Finally, some have claimed the aim of the gainful employment rule was to put the for-profits out of business because of a misguided belief that “people should not profit off of learning” (Vedder, 2019, para. 4). Whether you believe education management companies are capable of providing academic quality—or not—this claim is quickly debunked with a quick review of the gainful employment rule itself. The purpose of the rule was not to put for-profit institutions out of business; it was to protect students from predatory recruiting practices, poor employment outcomes, and loss of taxpayer dollars.

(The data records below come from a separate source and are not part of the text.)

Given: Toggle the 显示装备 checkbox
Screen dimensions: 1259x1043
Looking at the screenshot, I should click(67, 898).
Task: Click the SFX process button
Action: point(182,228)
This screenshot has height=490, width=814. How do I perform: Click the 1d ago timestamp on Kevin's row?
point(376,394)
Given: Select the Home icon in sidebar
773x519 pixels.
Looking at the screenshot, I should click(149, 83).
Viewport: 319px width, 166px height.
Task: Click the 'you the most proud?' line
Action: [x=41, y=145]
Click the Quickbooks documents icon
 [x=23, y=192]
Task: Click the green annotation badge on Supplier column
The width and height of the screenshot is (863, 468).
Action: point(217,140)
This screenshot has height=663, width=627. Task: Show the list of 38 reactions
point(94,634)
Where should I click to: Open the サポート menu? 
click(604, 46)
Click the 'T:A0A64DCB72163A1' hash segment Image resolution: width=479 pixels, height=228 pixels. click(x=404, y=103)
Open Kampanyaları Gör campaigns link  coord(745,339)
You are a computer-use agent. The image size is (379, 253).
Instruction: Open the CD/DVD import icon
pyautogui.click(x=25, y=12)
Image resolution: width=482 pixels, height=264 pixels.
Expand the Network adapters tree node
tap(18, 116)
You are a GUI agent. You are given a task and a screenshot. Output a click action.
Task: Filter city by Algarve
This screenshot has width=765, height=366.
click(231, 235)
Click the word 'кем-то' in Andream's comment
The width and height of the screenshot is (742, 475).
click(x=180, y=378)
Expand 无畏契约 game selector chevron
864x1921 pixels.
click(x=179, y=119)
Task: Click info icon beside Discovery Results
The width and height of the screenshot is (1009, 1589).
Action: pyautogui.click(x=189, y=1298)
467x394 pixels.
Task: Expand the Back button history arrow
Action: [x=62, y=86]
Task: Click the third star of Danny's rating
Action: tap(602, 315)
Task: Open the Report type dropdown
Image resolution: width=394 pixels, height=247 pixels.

Critics of the rule have suggested that all higher education institutions be held accountable for their academic and employment outcomes. In fact, the gainful employment rule was aimed at institutions with the worst outcomes: colleges that offered vocational programs. The rule applied to both for-profit and nonprofit providers.

I would call this argument once of those red herrings that we resort to occasionally in discussions about things we find uncomfortable.

Closing thought

If we could be sure that academic and employment outcomes were similar across all vocational programs, then we would have the luxury of comparing institutions by results instead of profit-making status. However, as long as the worst outcomes can be attributed to the for-profits, rules are needed to protect students and taxpayers. Unfortunately, that rule was just repealed, and with it all the protections it offered. R.I.P., gainful employment rule.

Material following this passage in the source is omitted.